In the present study, a significant difference was observed in the interruption or dose reduction of chemotherapy between underweight and healthy-weight patients. Specifically, 27.9% of underweight patients experienced such interruptions or reductions, compared to only 6.06% of those with a healthy weight. Similar findings were reported by Roy et al., where a significant proportion of patients (61.63%) were unable to complete chemotherapy within the specified 145 days, and 76.67% of these patients belonged to the severe malnutrition group (P<0.002). Also, a declining trend was observed in achieving remission after induction chemotherapy with increasing levels of undernutrition [34]. In this study, 75% of patients achieved remission following induction chemotherapy, while the remaining 25% did not (comprising mortality and persistent disease).
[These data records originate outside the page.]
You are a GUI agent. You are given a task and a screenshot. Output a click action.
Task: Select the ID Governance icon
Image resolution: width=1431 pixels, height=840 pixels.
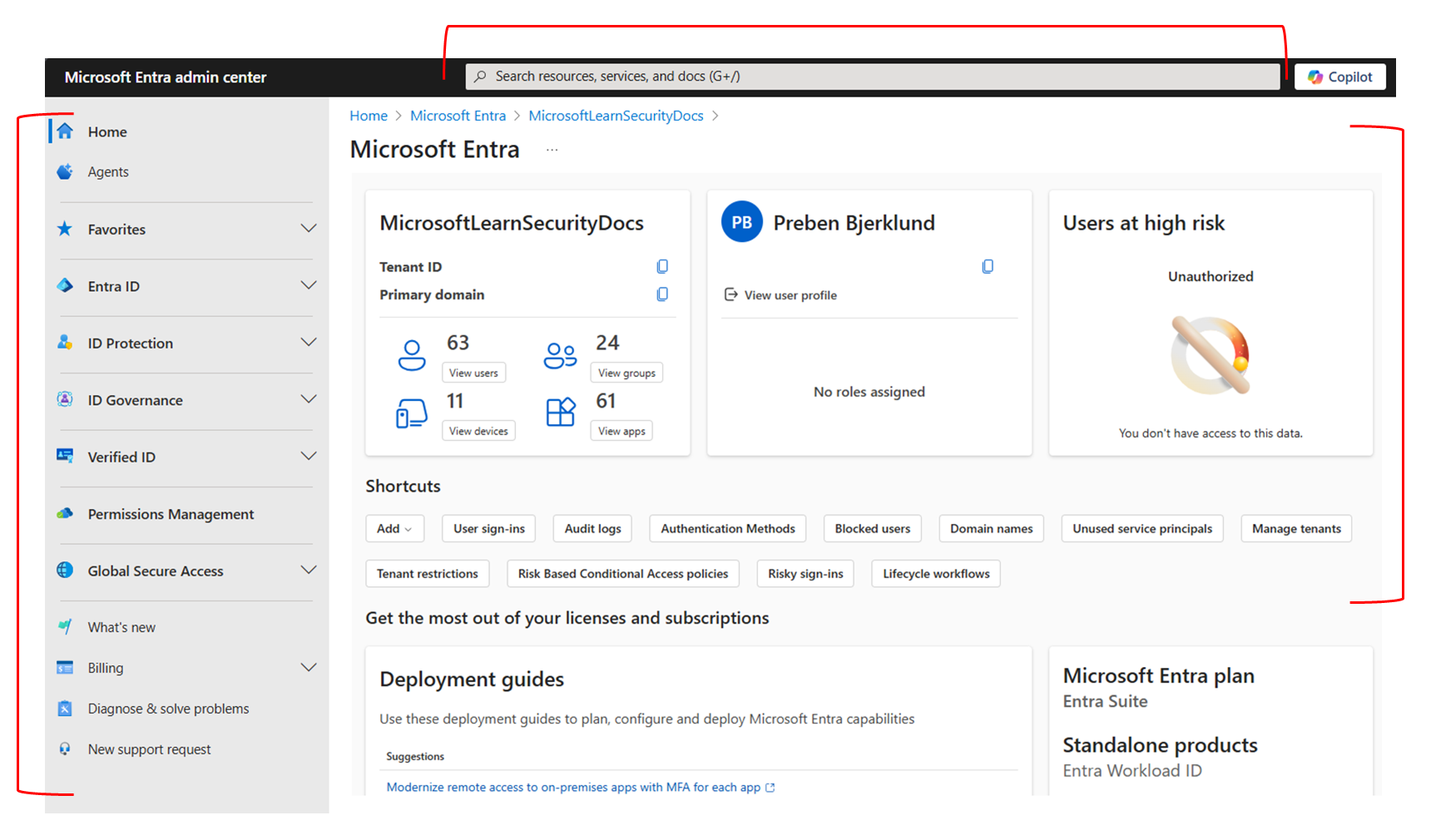point(64,400)
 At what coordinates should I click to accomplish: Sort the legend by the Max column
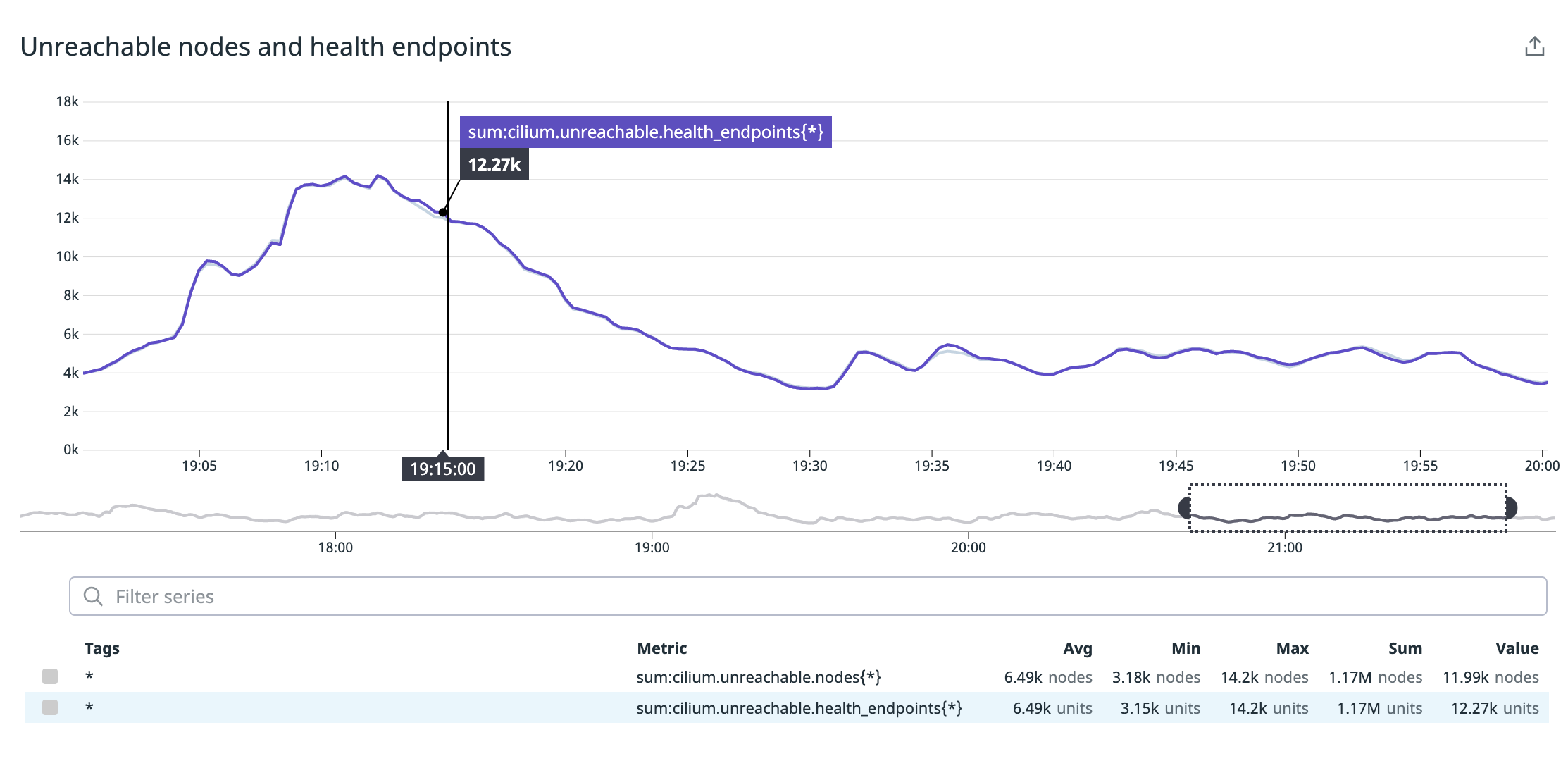1292,648
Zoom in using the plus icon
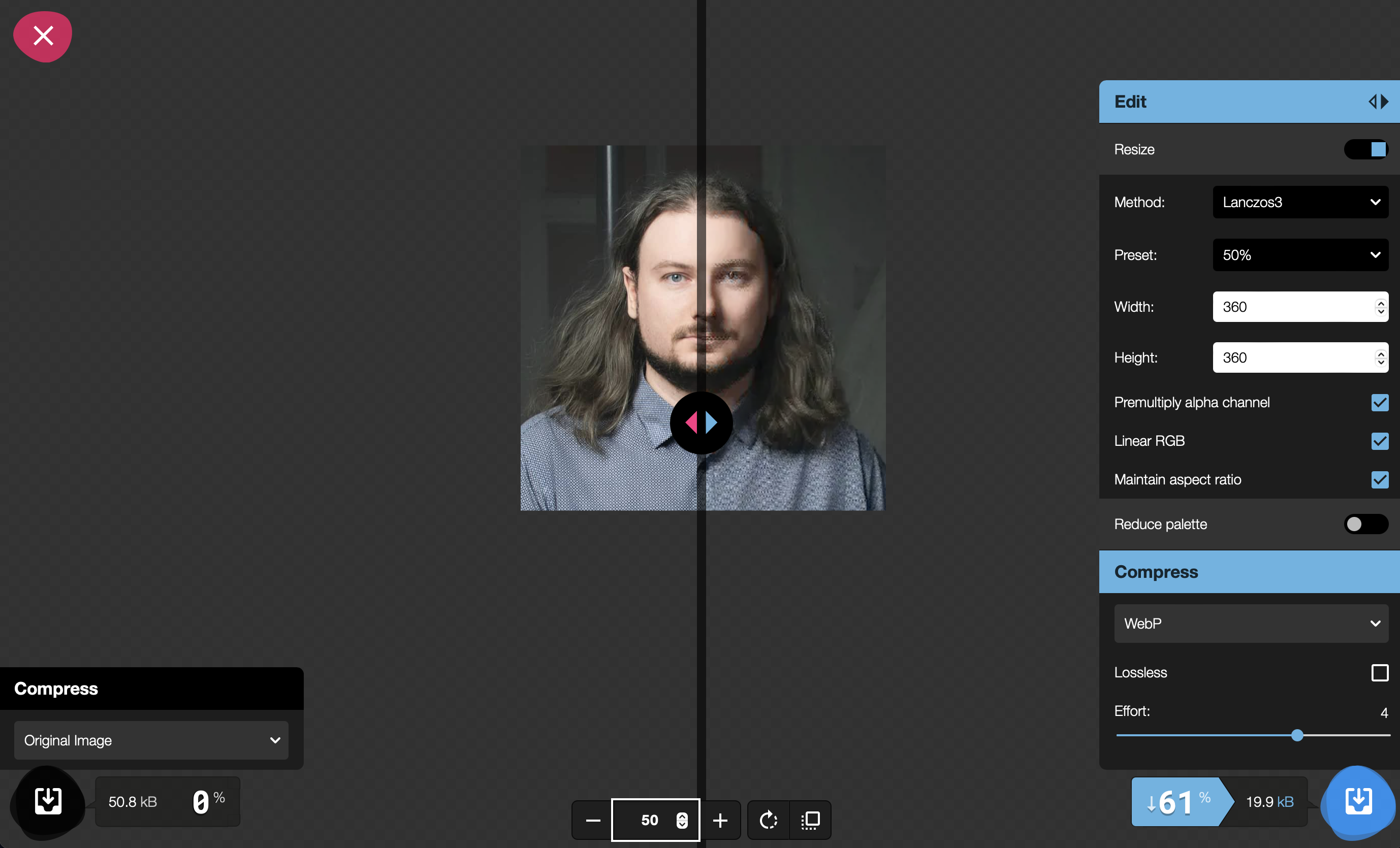The width and height of the screenshot is (1400, 848). pyautogui.click(x=720, y=820)
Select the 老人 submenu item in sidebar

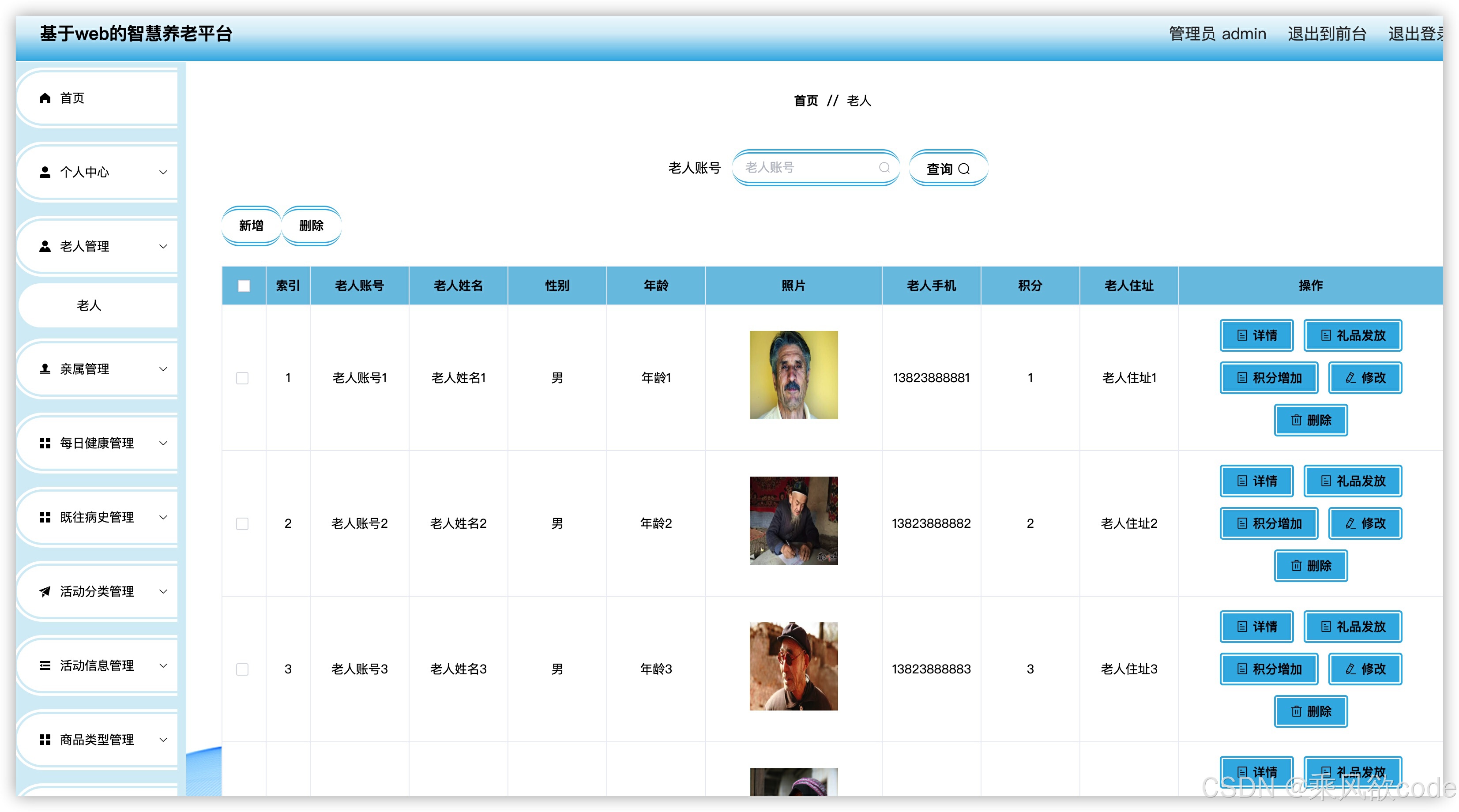89,305
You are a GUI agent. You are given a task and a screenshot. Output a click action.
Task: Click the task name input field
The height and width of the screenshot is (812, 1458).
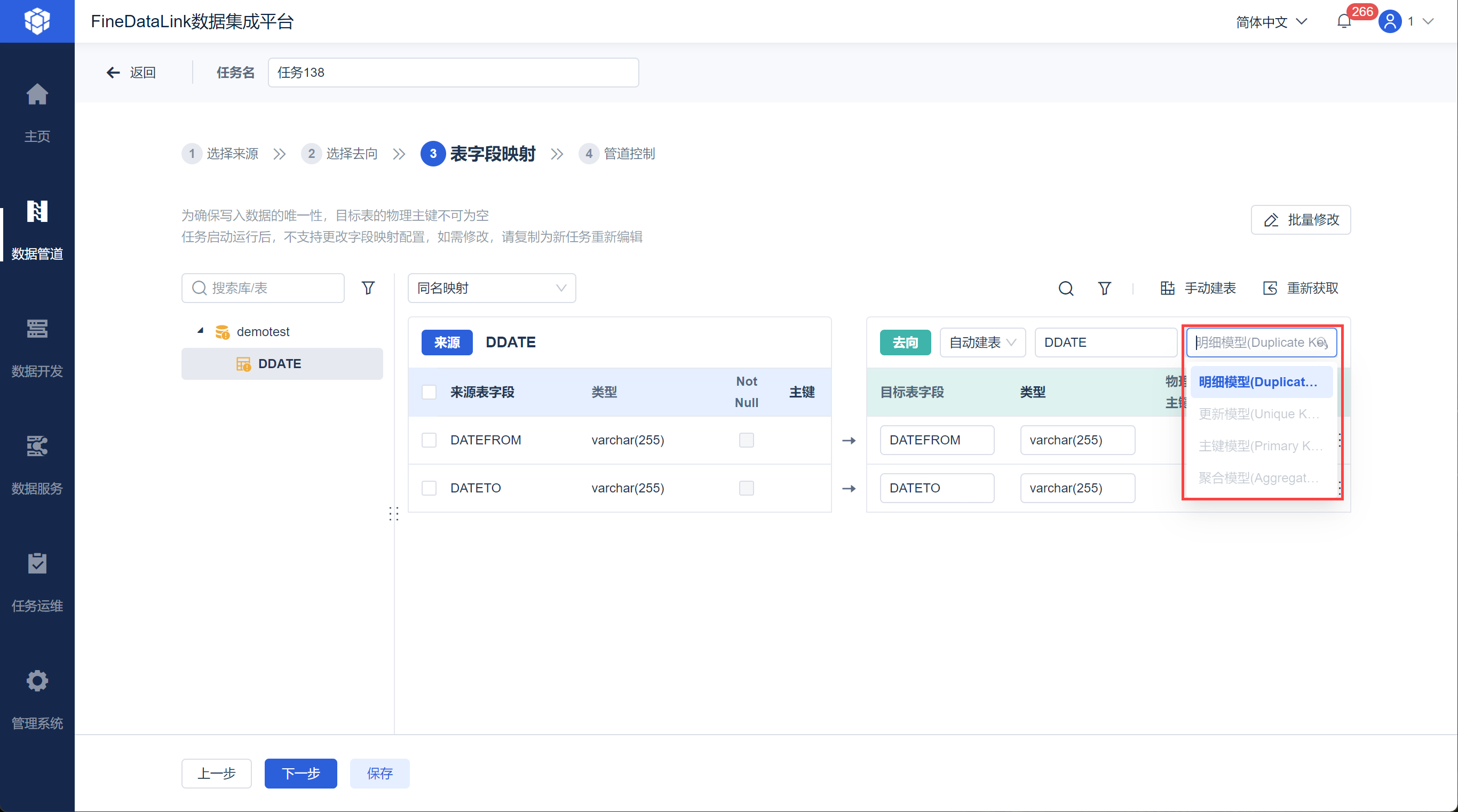(453, 73)
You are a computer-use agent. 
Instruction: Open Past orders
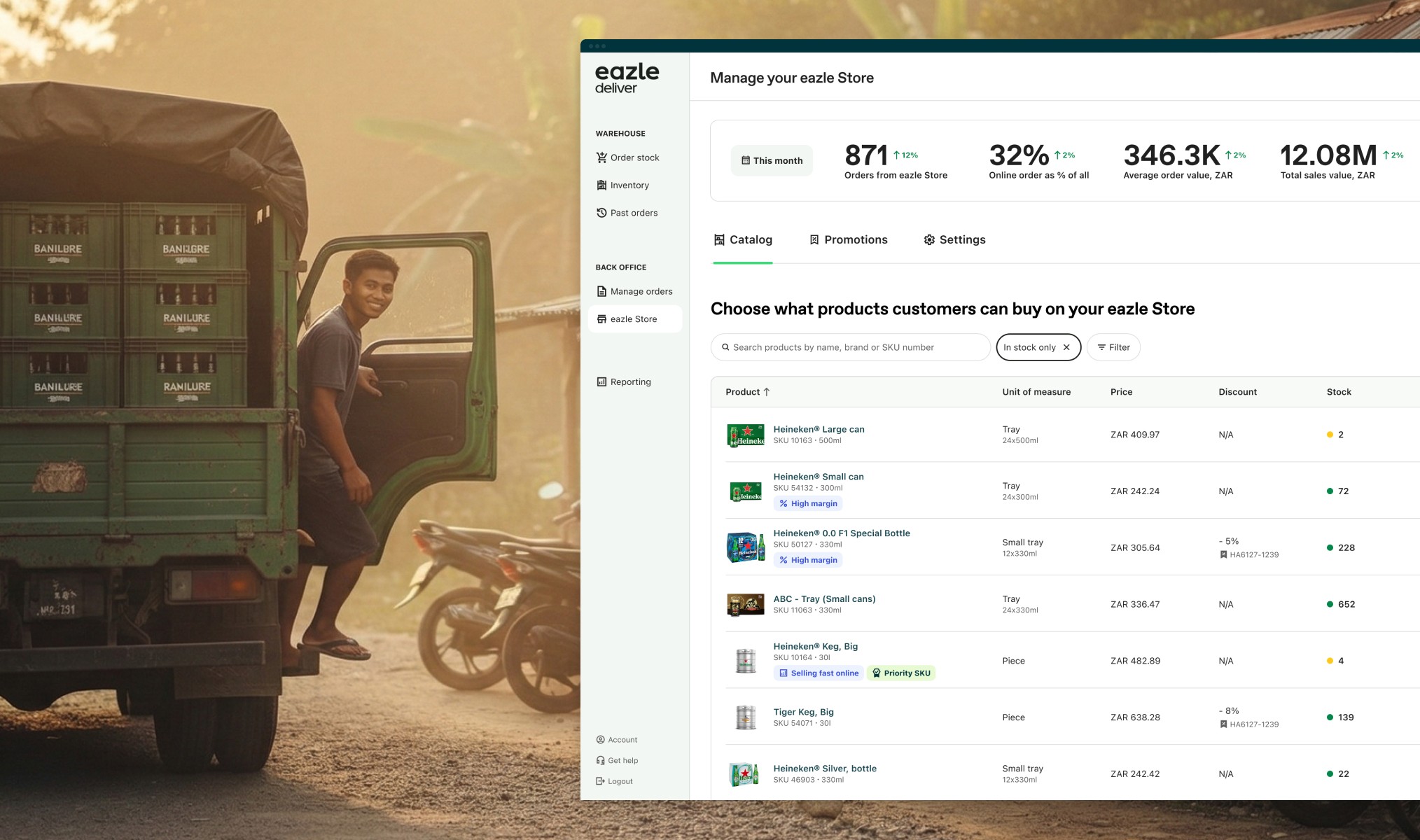pos(632,213)
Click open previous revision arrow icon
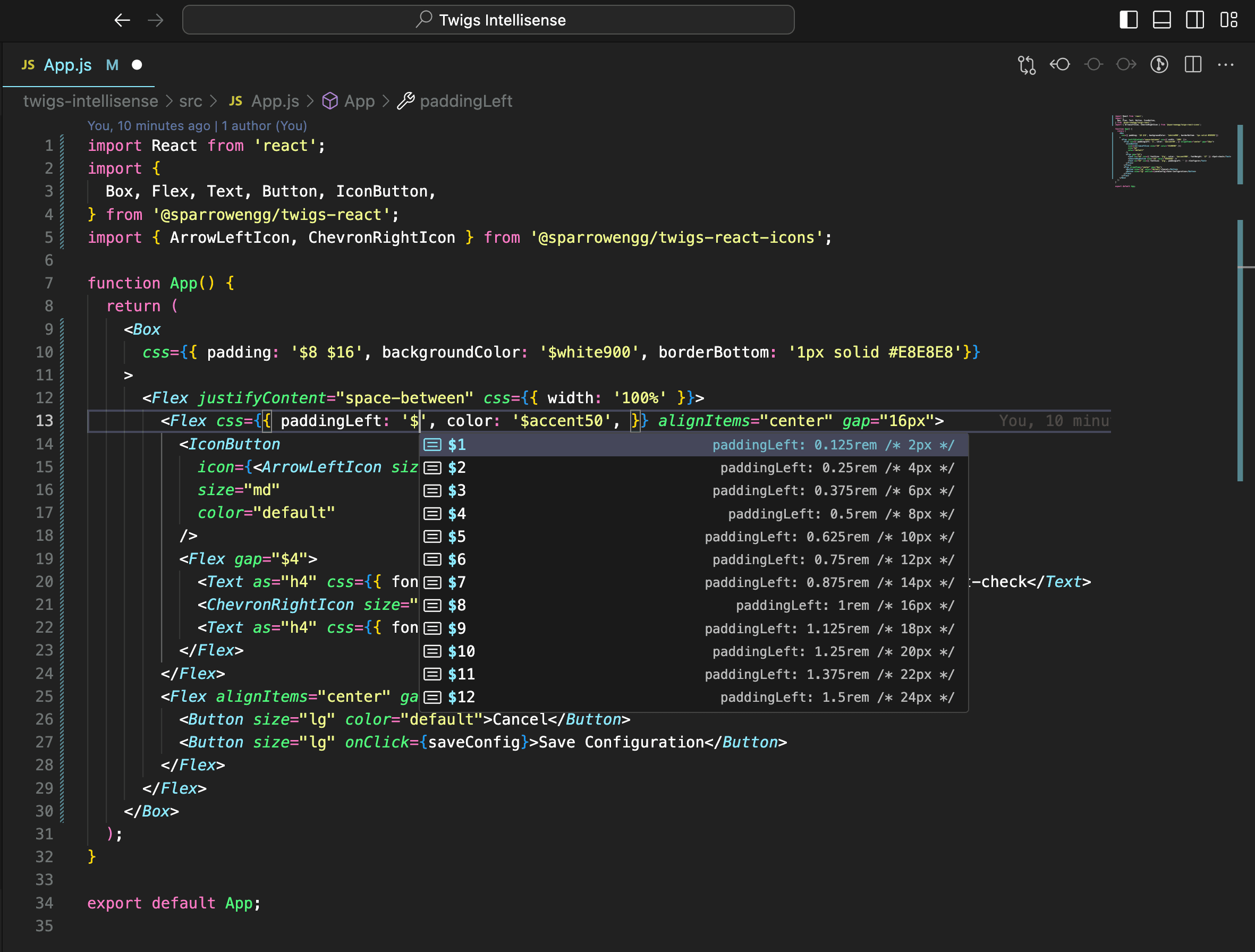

Notably, patients with undernutrition had a higher mortality rate of 31%, compared to 12% in those with a healthy weight. However, this difference was not statistically significant. A study by Flegal et al. and Linga et al. have reported findings similar to the present study [13,35]. Generally, commercially available oral nutritional supplements are recommended for children to manage malnutrition. Additionally, infusions of supplemental immunoglobulin and prophylactic antibiotics are advised for undernourished children with AML undergoing chemotherapy [36]. However, further research is needed to evaluate the long-term outcomes of nutritional supplementation in patients with acute leukemia.
Limitations
The study's findings may not apply to the broader population as it focused on economically disadvantaged patients in a government center's general wards. Patient heterogeneity made it challenging to analyze all cancer-related factors. Nutritional status was assessed during induction chemotherapy, but post-discharge evaluations were missing, and long-term follow-up could offer more insights. The study did not explore the long-term effects of nutritional status on outcomes, relapse, or chronic complications.
Conclusions
In the present study, undernourished patients demonstrate a significant inclination toward elevated morbidity. Moreover, it is noteworthy that there was a rise in mortality rates among these patients in comparison to others, although this disparity did not attain statistical significance (P=0.140). It is crucial to highlight the impact of low albumin levels, as they have been associated with increased mortality in similar patient populations. Furthermore, underweight patients experienced more frequent dose interruptions or reductions in chemotherapy. Therefore, a thorough assessment of nutritional status upon admission for acute leukemia patients is imperative. Future research should focus on exploring the potential advantages of supplemental nutrition and elucidating the interplay between chemotherapeutic agents and nutritional status in larger prospective trials.